Hyperglycemia, or high blood sugar, is a condition in which the levels of glucose or sugar in the blood are higher than normal. It can be caused by many factors including an underlying medical condition, medication use and eating too much food without exercising enough.
The symptoms and signs of hyperglycemia range from mild to severe depending on how long you’ve had the problem and how serious it is. Mild hyperglycemia may go unnoticed unless you test your blood regularly at home or have annual physicals performed by your doctor. Serious cases may require immediate medical attention as untreated hyperglycemia can lead to complications such as coma, stroke or death if left untreated for too long.”
Nursing Diagnosis For Hyperglycemia
1. Activity intolerance
Fatigue, weakness and/or asthenia (feeling tired) are common symptoms of hyperglycemia.
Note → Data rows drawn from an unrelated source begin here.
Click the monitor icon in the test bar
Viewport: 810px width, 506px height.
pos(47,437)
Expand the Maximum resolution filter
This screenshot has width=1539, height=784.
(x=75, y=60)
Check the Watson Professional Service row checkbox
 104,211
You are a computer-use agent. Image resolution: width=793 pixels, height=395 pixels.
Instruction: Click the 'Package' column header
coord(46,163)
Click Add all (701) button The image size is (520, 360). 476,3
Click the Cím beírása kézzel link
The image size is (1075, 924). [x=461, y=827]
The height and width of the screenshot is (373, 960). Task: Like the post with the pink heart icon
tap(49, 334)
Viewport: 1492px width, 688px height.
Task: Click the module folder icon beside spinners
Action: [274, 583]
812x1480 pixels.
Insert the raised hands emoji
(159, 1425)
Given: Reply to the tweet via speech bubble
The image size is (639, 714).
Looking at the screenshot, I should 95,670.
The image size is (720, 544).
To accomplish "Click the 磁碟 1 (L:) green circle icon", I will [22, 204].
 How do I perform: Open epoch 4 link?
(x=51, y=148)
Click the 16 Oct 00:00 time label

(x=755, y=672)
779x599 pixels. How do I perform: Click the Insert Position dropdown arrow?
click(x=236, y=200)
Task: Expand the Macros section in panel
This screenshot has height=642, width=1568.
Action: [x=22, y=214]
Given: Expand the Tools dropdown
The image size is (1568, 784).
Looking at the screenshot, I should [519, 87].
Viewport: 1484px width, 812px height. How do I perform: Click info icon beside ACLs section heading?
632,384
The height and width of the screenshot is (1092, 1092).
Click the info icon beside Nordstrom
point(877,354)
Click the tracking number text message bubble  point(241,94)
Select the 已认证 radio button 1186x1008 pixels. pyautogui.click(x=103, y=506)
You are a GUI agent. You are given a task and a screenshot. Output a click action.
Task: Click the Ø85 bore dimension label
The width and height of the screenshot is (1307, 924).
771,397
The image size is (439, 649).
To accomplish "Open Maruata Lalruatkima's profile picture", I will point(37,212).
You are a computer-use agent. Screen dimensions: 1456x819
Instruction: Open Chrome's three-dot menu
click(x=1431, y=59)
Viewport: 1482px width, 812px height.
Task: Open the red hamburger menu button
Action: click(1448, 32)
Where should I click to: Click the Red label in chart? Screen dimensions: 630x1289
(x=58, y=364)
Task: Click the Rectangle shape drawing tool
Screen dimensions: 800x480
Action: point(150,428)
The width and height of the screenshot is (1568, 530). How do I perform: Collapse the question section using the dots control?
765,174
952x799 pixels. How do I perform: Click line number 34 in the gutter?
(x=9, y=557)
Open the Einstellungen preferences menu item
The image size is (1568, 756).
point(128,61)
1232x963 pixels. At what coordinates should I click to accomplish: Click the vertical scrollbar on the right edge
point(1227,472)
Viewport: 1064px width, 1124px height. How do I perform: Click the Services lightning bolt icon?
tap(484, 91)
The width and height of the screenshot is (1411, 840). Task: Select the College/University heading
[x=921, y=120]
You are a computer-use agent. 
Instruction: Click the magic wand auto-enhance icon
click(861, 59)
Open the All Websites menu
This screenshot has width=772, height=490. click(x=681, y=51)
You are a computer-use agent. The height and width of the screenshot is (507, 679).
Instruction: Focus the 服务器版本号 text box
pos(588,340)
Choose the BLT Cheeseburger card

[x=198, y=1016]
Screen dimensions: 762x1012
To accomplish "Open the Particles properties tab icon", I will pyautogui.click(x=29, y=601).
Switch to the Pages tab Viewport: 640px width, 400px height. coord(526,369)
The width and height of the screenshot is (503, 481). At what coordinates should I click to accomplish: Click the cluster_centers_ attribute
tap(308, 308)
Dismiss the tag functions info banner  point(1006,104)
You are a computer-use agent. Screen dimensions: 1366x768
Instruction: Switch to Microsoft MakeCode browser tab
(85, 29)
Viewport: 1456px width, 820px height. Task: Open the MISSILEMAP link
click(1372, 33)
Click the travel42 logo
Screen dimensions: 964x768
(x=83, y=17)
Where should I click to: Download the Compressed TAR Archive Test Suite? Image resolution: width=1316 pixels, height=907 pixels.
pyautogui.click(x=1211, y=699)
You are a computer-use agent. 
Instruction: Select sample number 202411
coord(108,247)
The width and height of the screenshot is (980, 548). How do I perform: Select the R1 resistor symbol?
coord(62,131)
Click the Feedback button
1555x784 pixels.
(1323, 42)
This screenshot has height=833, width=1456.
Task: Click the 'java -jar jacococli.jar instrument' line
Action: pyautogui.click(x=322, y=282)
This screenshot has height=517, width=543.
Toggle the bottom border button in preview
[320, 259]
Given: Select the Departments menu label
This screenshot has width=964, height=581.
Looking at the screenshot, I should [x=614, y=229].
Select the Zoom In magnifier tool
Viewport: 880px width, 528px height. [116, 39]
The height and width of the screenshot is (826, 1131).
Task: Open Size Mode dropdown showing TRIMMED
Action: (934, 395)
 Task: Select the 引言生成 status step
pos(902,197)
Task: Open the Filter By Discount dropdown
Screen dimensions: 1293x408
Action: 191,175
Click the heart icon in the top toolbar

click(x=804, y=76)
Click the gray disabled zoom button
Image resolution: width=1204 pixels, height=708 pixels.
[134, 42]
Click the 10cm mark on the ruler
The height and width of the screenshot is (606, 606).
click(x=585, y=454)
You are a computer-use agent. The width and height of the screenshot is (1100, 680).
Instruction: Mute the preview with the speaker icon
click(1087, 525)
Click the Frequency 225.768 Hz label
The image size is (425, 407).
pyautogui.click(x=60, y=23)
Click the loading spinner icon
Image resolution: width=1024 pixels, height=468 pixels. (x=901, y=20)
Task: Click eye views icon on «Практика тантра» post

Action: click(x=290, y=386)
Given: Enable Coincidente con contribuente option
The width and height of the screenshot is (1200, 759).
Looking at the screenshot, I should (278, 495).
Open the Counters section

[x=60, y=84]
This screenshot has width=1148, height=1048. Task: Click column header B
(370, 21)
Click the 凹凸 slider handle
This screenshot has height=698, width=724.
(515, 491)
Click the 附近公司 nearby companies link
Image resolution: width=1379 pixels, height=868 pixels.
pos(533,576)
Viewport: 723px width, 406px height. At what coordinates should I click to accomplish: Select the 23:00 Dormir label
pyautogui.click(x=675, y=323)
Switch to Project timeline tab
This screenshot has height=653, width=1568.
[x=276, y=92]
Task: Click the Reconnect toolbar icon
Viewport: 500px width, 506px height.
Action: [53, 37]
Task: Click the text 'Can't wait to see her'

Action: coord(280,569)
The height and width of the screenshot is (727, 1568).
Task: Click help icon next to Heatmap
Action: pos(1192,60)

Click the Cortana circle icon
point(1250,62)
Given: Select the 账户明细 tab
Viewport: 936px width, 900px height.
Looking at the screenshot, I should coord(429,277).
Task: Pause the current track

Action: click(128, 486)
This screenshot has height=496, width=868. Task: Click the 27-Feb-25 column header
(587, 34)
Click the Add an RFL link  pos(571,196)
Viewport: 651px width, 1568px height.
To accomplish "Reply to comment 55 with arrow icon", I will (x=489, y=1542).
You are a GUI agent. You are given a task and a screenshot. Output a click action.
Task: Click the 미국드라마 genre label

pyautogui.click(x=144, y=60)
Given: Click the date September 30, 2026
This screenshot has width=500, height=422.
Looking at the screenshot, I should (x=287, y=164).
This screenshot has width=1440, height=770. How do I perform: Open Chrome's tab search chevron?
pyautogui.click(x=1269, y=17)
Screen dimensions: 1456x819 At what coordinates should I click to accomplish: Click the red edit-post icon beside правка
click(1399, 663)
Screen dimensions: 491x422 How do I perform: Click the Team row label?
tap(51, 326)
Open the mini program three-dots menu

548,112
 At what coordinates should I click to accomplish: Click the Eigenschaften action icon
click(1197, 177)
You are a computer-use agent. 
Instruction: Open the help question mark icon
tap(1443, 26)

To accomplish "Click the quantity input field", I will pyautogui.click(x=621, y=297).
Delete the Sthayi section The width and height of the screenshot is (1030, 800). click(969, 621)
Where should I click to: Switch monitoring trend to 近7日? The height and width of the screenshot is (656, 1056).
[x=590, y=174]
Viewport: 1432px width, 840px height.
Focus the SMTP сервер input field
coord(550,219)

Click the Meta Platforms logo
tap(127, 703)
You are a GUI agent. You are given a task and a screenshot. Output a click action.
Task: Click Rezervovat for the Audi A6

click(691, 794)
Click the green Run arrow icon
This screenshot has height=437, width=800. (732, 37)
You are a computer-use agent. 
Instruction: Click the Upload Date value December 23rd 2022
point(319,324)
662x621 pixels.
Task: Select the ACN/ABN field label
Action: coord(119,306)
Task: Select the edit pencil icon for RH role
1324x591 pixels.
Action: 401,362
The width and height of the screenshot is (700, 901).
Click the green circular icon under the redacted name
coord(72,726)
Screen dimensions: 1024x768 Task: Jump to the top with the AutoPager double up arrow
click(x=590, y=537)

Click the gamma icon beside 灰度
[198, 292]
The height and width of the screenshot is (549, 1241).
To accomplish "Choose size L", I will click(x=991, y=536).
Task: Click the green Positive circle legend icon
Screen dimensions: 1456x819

They may occur early on in the course of the disease or can be delayed by several months after onset. Patients may report feeling more fatigued than usual during exercise and complain that they cannot do their usual activities without becoming exhausted sooner than normal. This can result in them avoiding physical activity, which leads to further deconditioning and weight gain as well as increasing their risk for cardiovascular complications like heart attack or stroke.
2. Altered nutrition: less than body requirements
- Eat a healthy diet. Eat foods that are high in fiber, protein, and nutrients.
- Exercise regularly. Exercise helps control your weight and can improve your blood sugar levels.
3. Ineffective tissue perfusion
Ineffective tissue perfusion is a condition that occurs when blood flow to the cells is interrupted or slowed. This can occur for various reasons, including poor circulation due to insufficient heart function, poor kidney function and atherosclerosis (hardening of the arteries).
4. If you begin to notice these symptoms and signs, contact a medical professional immediately.
If you notice the symptoms and signs listed above, call 911 immediately. Do not give the patient anything to eat or drink. Do not administer insulin.
If you begin to notice these symptoms and signs, contact a medical professional immediately. This can help prevent serious health complications and make sure that your condition is treated as soon as possible.